Stated goal 1 |
According to the passage below on KVM host networking, what does the host need?

After running this I was able to access the guest machine through the newly assigned IP. However, I can no longer access the host through SSH or Open Nebula.

Why does this happen? Is there also a way to setup virbr0 configuration on /etc/network/interfaces so it would stay persistent even when the host crashes?

2 Answers2

1

You need a bridge on the host. Let's say it has address x.x.x.x now.

auto eno1
iface eno1 inet manual
auto br1
iface br1 inet static
   address x.x.x.x
   netmask <hostnetmask>
   gateway <hostgateway>
   bridge_ports eno1
   bridge_stp off
   bridge_maxwait 0
   bridge_fd 0

These are the settings to configure the network at boot.

If you have only have a single nic, reboot your host with these settings to activate the bridge. Or restart networking with screen or tmux.

If you have a dual nic setup, you don't need to reboot, simply SSH into your machine via the address on nic2 (eno2) and then

ifdown eno1
ip link add name br1 type bridge
ip link set dev br1 up
ip link set dev eno1 master br1
ip addr flush eno1
ifup eno1

Finally start your guest with the br1 network interface.

sudo kvm -net nic -net bridge,br=br1 ...
  • If I apply x.x.x.x, which is my main server IP, to bridge network, will I still be able to ssh to the server? – Dominick Navarro Feb 20 '19 at 01:59
  • Yes, you'll both have x.x.x.x for your host and y.y.y.y for your guest on a single interface. That's exactly what a bridge does. If you add your current host config to your question, I'll update the answer with the correct network settings. – Stefaan Ghysels Feb 20 '19 at 07:51
  • Thanks, I will wait for the serial console access before trying, just to be safe. If things don't work, I'll post my host config. – Dominick Navarro Feb 20 '19 at 09:18
1

You need to put the ip address on the bridge device "virbr0:

ip addr add y.y.y.y/32 dev virbr0

Look at the @stefaan-ghysels answer for details to configure at boot time.

Stated goal 2 |
From the records below, pull out every line that contains the string "Open", matching case exactly.

The records |
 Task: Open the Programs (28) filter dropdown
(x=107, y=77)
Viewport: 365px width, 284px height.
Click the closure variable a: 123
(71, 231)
--
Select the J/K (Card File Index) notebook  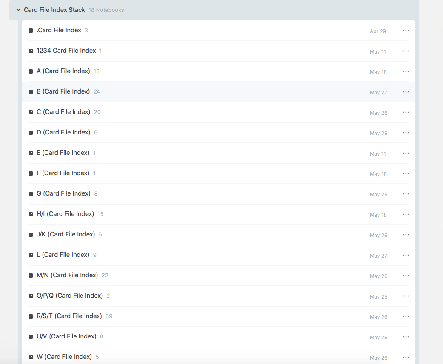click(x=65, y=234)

Complete response 1 |
A bridge.

Complete response 2 |
 Task: Open the Programs (28) filter dropdown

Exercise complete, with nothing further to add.